Ao contrário de muitos outros, ele não precisava entregar papéis ou vender balas ou chicletes. Seu poder estava na palavra, no tom de voz, na sinceridade.

Mal sabia como dava certo, só tinha a certeza que funcionava. Falava com o coração, com a calma. Contava boa parte de sua trajetória de vida e antes mesmo de terminar, já tinha gente contando trocados para lhe dar. Quando viu uma moça jovem chorando depois de ouvir seus relatos, viu que tinha potencial para a coisa.

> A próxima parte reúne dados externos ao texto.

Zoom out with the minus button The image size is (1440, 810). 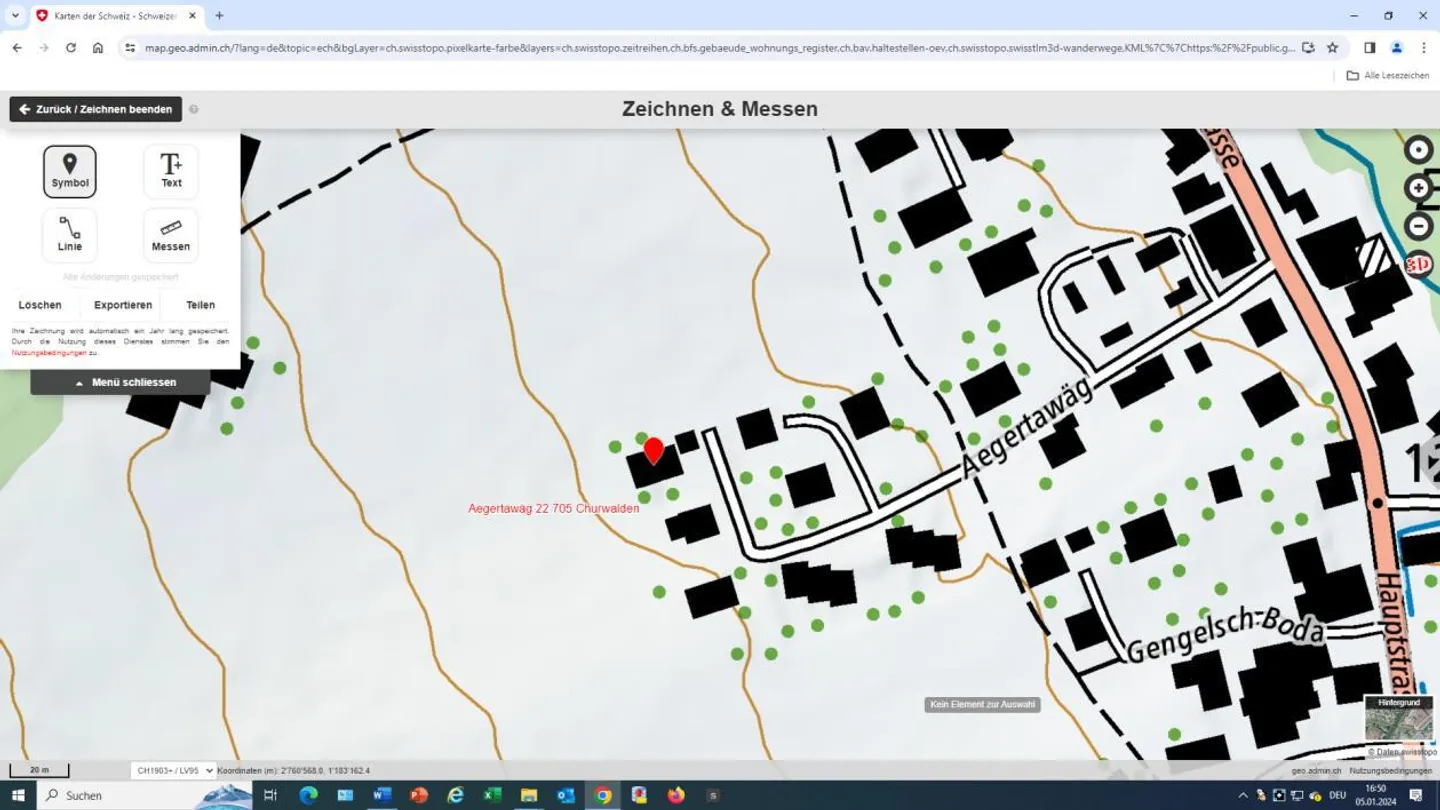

Contava das dificuldades de levar comida pra casa, do filho com fome, das ausências do mais novo na escola por não ter como ir, das desculpas que ele inventava para eles para sofrerem menos. Quando um pouco aparecia, não pensava duas vezes para dar a ele, abdicando de sua própria alimentação ou felicidade.

A mãe havia sumido, desapareceu e nunca mais deu notícia. Tinha que se virar, deixava os filhos com a avó, aposentada e moradora de uma favela. Todos residiam juntos em um barraco de dois cômodos.

Em um dia comum, quando faltava pouco tempo para terminar a última viagem, foi abordado por um senhor de terno, que lhe entregou um cartão com um endereço. Foi no local no dia seguinte, mesmo receoso.

Ficou na dúvida quando chegou em uma igreja evangélica. Foi recebido pelo mesmo homem, que afirmou ter ficado impressionado com sua história de vida. Viu ali um potencial enorme para pregar e o convidou para ser pastor, com uma renda fixa e comissão sobre tudo que entrasse na casa de Deus como contribuição dos fiéis.

Mudou de vida, mas continuou tendo sua oratória como o ganha-pão. Nunca mais abandonou a igreja e fazia questão de usar suas experiências nos trens da capital para motivar e convencer seu rebanho. Seu depoimento ganhou um outro contorno, mas com a mesma base que sempre trilhou seu caminho.

A vida melhorou e sua evolução era um exemplo constante. Ele na sua história que ele convencia quem o ouvia de que tudo na vida tem sua hora, para o bem ou para o mal.